PEG-based thermogels: Applicability in physiological media

Abstract

Novel biocompatible thermogels have been synthesized and characterized. The hydrogelators were synthesized by atom transfer radical copolymerization of 2-(2-methoxyethoxy)ethyl methacrylate (MEO 2MA) and oligo(ethylene glycol) methyl ether methacrylate (OEGMA 475, M n = 475 g mol − 1 or OEGMA 300, M n = 300 g mol − 1 ) in the presence of a 4-arm star poly(ethylene glycol) (PEG) macroinitiator. The formed macromolecules possess a permanently hydrophilic PEG core and thermoresponsive P(MEO 2MA- co-OEGMA) outer-blocks. These star-block architectures exhibit an inverse thermogelation behavior in aqueous medium.
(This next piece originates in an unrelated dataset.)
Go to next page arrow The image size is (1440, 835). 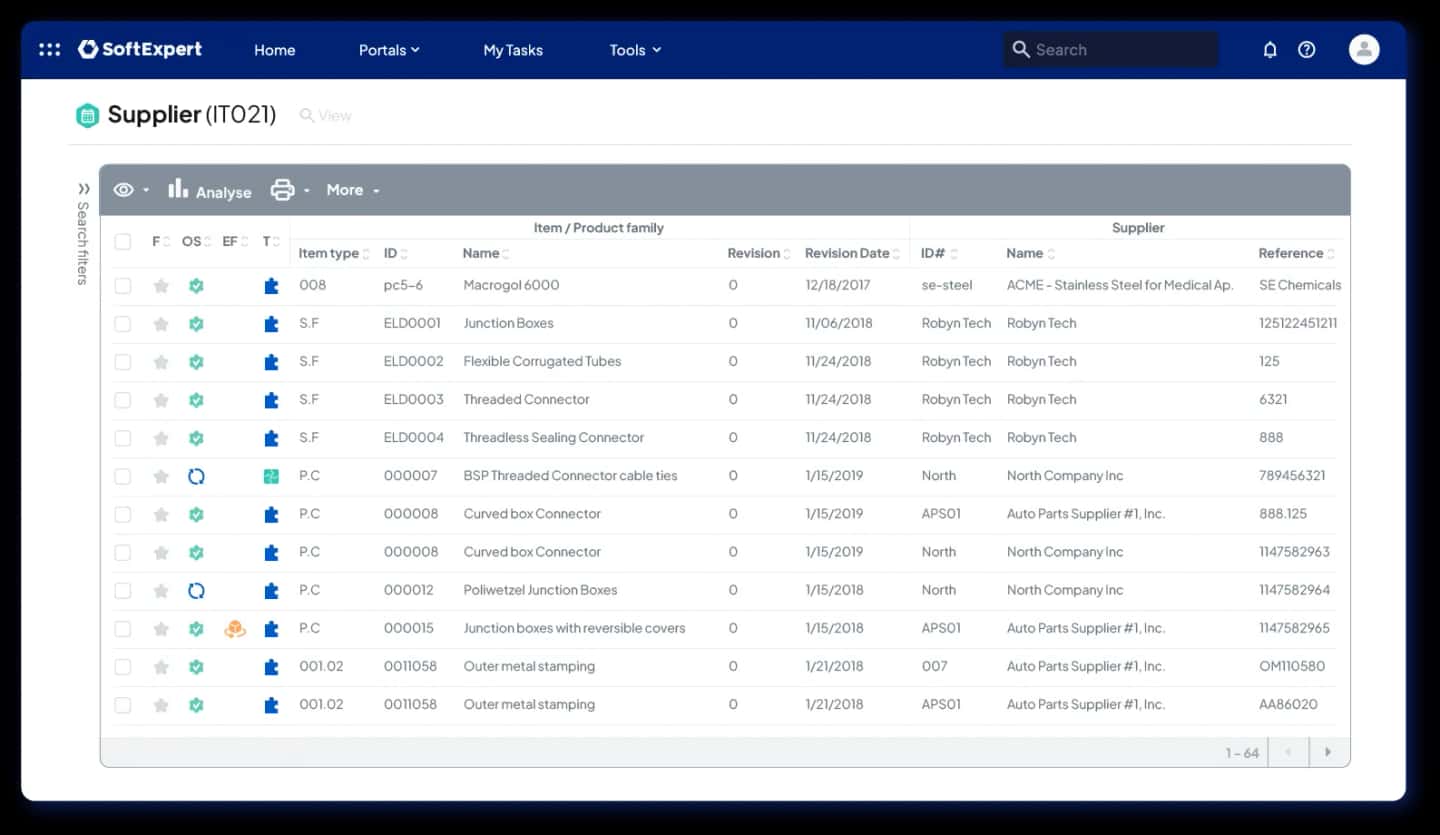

Typically, above their lower critical solution temperature (LCST), the thermoresponsive P(MEO 2MA- co-OEGMA) precipitate, thus forming physical crosslinks, which are stabilized in water by hydrophilic PEG bridges. This thermo-induced sol–gel transition can be adjusted within a near-physiological range of temperature by simply varying the composition of the thermoresponsive segments. Moreover, these novel hydrogelators formed free-standing gels in various buffer solutions (e.g., PBS, Tris, MOPS, bicine and HEPES) and in cell culture media. In saline solutions, a weak salting-out effect was observed. However, other components of physiological media (e.g., buffering agents, amino acids, vitamins, proteins) did not hinder the thermogelation process. Hence, these novel thermogels appear as highly attractive candidates for applications in biosciences.